Species of ray-finned fish

Pseudotropheus sp. "acei" (also known as yellow-tail acei) is a Mbuna cichlid from Lake Malawi that grows to around 6 in in length. Although known for many years, it has not been formally described. There are two different varieties: The most common yellow-tailed Pseudotropheus sp. "acei" (Msuli), and the white-tailed Pseudotropheus sp. "acei" (Ngara). Like most Mbuna, it dwells in shallower waters, however it will sometimes go near the surface, which is very uncommon for Mbunas. It is a very common fish for fish-keepers. It gets its common name from its blue body and yellow tail.
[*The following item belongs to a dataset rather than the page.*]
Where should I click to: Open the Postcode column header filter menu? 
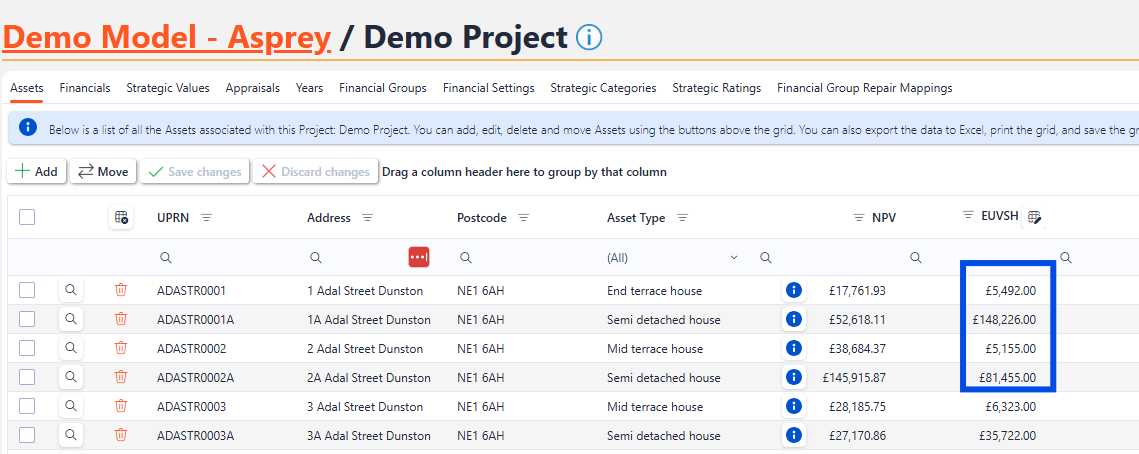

Originally discovered in 1922 by Regan, the acei was originally believed to be a Pseudotropheus, but was later changed to Gephyrochromis and then back again. It prefers the sandy and rock filled shoreline where sunken logs are easily accessed. This species has developed the advantage of being able to harvest algae from submerged logs and roots. They are equipped with typical Gephyrochromid cuspid-like teeth that are flat for removing epixlyic or epilithic algae from wood. In the lake, schools of 30-50 individuals surrounding a large log are not uncommon, however in the rocky areas; schools usually consist of 3-10 individuals.

== Fish-keeping ==
These mbunas are omnivorous but prefer plants and algae in their diet. If they are to be fed staple, then any food made for African cichlids will do. Most vegetable matter will work as well. These fish are possibly the most peaceful fish in the Mbuna family, and because of this it is not necessary to have a male to female ratio. Their preferred water conditions are a pH of above 7.5 and a temperature of 78–82 F. They like a tank size of 55 gallons or more.

== Breeding ==
Pseudotropheus sp. "acei" is an ovophile mouth brooder, which means that the female will incubate and hatch the eggs in her buchal pouch, and then continue to hold the fry until the yolk sacs have been consumed. A typical holding period for this cichlid is three weeks, and the female will not eat during this time. Females can have around 50 fry per spawning, although this can greatly vary depending on her size and experience. Once the eggs are done incubating the female spits them out and they are left to fend for themselves.

== Anatomy ==
Acei like most mbunas have a very long intestine so they can live off a few bites of algae a day. These fish are at high risk for Malawi bloat. Bloat is caused by a protozoan that multiplies when a fish is under stress or consuming an improper diet. The protozoans multiply enough that they cause blockages in the intestines, so neither food nor gases can pass, causing them to become bloated. The bloat eventually damages their liver, swim bladder, and kidneys so much that they die in 24–78 hours. Acei have bicuspid teeth like the rest of the genus Pseudotropheus.